Across the records below, count the lines that contain "will" and write down only the count.

[Start of Attachment]

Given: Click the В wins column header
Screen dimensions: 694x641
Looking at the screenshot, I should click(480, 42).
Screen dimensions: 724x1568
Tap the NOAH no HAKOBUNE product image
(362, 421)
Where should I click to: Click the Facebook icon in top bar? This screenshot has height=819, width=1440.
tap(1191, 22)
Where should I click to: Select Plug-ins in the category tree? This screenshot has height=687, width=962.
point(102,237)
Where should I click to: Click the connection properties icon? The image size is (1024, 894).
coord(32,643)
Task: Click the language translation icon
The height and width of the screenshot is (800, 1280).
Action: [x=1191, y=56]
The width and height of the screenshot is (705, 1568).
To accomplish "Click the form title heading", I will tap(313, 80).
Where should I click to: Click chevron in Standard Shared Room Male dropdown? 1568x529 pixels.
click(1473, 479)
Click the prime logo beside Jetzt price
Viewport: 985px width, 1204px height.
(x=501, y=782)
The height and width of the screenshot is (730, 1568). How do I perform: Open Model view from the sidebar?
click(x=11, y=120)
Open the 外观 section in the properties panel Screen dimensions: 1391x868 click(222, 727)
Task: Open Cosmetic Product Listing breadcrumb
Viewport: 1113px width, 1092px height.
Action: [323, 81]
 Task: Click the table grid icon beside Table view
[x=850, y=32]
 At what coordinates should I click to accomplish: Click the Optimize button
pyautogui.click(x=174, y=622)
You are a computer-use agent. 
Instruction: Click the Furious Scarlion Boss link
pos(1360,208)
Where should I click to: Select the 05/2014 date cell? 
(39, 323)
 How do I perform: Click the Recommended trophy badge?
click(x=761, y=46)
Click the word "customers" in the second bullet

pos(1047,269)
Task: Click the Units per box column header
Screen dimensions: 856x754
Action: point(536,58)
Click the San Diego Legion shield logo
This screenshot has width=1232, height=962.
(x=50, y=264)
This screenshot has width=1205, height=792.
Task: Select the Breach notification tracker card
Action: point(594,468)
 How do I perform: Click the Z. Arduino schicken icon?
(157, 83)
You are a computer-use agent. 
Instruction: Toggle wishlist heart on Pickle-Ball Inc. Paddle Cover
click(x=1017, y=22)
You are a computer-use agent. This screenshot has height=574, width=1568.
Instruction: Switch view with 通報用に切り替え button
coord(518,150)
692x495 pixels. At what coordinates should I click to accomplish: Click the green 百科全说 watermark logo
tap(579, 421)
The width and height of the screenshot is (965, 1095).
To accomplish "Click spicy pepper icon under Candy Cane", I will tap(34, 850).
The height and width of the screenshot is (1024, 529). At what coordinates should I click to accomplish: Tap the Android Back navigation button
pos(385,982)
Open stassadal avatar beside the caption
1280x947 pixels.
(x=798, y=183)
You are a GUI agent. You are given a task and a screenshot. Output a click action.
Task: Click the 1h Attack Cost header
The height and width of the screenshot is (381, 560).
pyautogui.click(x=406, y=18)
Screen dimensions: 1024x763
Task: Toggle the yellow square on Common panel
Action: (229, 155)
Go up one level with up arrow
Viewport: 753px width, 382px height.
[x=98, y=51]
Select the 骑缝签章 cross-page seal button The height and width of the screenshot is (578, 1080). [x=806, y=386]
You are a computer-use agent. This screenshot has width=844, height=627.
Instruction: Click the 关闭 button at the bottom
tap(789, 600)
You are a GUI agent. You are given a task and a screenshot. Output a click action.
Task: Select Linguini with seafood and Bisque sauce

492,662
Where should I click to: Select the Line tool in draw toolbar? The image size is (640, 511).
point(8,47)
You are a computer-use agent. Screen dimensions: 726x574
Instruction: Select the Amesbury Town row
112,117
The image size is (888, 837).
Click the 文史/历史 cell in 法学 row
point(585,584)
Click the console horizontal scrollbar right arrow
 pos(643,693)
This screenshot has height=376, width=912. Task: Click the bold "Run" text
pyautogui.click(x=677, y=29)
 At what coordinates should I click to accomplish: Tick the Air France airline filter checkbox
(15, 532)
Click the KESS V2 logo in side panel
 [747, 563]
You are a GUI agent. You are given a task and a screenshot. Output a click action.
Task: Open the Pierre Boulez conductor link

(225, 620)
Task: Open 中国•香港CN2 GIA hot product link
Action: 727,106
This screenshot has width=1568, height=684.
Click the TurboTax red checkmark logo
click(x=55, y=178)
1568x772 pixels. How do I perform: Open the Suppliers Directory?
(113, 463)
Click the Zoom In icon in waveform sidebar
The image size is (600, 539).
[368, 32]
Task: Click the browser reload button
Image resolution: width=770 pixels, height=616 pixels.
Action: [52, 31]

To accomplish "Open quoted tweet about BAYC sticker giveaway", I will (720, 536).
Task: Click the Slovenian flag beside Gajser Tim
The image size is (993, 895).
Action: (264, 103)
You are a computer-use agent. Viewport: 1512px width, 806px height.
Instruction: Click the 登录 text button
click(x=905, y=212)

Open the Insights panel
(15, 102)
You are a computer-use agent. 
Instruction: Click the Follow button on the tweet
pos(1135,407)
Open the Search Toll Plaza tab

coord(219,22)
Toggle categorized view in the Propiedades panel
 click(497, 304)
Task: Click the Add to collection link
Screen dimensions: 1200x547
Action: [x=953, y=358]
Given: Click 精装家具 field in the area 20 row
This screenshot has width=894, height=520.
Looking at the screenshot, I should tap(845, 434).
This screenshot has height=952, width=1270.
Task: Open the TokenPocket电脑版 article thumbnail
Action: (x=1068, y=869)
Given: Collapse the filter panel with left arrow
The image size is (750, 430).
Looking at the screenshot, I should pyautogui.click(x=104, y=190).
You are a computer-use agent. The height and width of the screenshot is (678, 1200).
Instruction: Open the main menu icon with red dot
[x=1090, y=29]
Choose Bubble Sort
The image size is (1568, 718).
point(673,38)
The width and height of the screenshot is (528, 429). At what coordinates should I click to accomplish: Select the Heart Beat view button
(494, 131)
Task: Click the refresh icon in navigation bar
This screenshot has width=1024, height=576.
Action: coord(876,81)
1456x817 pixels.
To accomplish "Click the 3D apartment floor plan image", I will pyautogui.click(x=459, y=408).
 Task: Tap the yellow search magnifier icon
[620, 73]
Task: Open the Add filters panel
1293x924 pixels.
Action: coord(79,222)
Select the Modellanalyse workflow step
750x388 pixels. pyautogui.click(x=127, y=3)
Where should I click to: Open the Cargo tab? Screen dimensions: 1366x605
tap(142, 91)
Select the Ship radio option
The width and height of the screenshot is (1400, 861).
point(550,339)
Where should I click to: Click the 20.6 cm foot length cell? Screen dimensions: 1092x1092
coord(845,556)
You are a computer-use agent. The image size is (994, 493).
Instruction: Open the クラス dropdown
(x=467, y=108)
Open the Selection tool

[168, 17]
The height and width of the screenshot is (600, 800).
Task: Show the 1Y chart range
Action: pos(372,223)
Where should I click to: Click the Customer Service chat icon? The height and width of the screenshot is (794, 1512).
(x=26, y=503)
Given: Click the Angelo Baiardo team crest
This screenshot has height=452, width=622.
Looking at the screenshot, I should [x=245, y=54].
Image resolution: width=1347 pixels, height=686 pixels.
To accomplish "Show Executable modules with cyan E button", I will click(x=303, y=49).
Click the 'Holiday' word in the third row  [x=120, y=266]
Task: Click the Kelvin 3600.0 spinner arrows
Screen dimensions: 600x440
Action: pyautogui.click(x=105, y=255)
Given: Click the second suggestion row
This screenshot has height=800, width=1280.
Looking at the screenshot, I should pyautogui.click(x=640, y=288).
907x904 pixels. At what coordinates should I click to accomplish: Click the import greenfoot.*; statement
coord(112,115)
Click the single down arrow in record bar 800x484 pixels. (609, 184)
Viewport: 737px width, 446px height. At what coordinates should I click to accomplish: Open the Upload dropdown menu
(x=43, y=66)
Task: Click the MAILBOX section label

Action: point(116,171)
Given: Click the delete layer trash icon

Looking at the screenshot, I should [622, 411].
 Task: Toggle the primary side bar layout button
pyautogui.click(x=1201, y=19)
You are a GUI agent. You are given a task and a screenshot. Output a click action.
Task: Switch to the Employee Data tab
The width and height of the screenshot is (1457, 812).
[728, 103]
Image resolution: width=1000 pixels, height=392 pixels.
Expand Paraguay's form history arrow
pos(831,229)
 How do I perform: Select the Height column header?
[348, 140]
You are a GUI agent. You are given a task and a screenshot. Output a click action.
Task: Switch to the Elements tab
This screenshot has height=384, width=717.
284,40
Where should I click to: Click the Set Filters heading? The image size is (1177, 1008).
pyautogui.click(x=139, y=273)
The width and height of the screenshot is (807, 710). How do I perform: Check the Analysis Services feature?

[End of Attachment]

#### Output
5